- 所给文本 -
========================================

全家人谁能料到,做了五十一年的长长的梦竟然变成了现实!在迢迢千里的地方由姑娘变成了老太婆的大姐就这么实实在在地站在我的面前。那多年阻隔的遥远的香江和只在地图上见过的维多利亚湾就在眼前粼粼闪闪……
呵!大姐——全家惟一远离故乡的亲人,你可曾想象我们对你是怎样的牵肠挂肚?你是否领会双亲临终前对你的呼喊和渴见?老人家弥留之际,总是叨念着“惠卿”的名字。心里惦挂着这个最懂事的大女儿。父亲长年外出做工营生,难以照顾家庭,幸而大姐你,常帮母亲操持家务,照料五个弟妹。后来,你远嫁香港,有了几个孩子,还到工厂里打零工,你实在太累了——双亲从心底里疼你,尤其在生死诀别的时候。所有的亲人都见面了,惟独你……你能回来吗?父亲干瘦的脸颊淌着依稀的泪水,母亲轻轻地呼唤着你的乳名。双亲在两层世界的界碑前徘徊,在希望与失望之间翘首盼望着远隔万水千山的女儿,留恋着人世间美好无暇的亲情。双亲终于都没能见到大姐,直到父亲再也淌不出泪水,母亲再也发不出任何声音的时候,但他们仍然不肯闭上眼睛。

========================================

- 所给数据 -

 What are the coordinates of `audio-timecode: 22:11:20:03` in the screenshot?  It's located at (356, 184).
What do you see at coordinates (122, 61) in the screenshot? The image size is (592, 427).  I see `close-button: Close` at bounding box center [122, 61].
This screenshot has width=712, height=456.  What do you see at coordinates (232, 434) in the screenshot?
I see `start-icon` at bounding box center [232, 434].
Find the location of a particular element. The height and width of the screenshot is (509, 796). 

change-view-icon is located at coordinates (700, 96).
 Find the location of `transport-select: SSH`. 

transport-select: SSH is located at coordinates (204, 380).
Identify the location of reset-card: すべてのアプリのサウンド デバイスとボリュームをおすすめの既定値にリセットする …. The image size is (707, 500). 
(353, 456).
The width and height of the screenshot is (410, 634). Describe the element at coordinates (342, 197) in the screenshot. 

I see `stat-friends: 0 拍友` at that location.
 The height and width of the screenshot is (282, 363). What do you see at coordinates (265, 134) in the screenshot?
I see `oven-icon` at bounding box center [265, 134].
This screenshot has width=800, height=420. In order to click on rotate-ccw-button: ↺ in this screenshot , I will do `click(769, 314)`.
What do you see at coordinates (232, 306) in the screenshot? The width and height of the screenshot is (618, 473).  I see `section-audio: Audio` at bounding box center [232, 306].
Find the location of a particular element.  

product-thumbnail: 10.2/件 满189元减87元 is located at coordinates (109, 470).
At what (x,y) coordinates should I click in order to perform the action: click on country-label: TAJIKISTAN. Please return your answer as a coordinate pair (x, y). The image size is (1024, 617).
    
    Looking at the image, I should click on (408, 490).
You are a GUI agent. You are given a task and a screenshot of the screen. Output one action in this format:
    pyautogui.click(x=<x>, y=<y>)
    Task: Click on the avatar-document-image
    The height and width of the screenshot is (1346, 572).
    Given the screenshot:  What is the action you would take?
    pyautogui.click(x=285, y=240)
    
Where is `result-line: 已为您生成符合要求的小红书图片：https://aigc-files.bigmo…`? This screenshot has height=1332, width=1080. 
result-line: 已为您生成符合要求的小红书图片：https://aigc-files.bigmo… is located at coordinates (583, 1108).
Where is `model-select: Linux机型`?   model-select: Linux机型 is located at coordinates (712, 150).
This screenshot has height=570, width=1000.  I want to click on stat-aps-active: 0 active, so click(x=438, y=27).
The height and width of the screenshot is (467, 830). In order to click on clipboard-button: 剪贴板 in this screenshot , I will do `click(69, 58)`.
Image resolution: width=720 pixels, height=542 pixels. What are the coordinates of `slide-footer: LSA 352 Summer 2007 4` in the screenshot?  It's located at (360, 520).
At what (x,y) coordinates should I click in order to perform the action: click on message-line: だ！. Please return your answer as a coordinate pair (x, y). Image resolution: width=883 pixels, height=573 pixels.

========================================

- 任务要求 -
这篇写大姐的散文里出现了哪些地名?请全部列出。

- 完成结果 -
香江、维多利亚湾、香港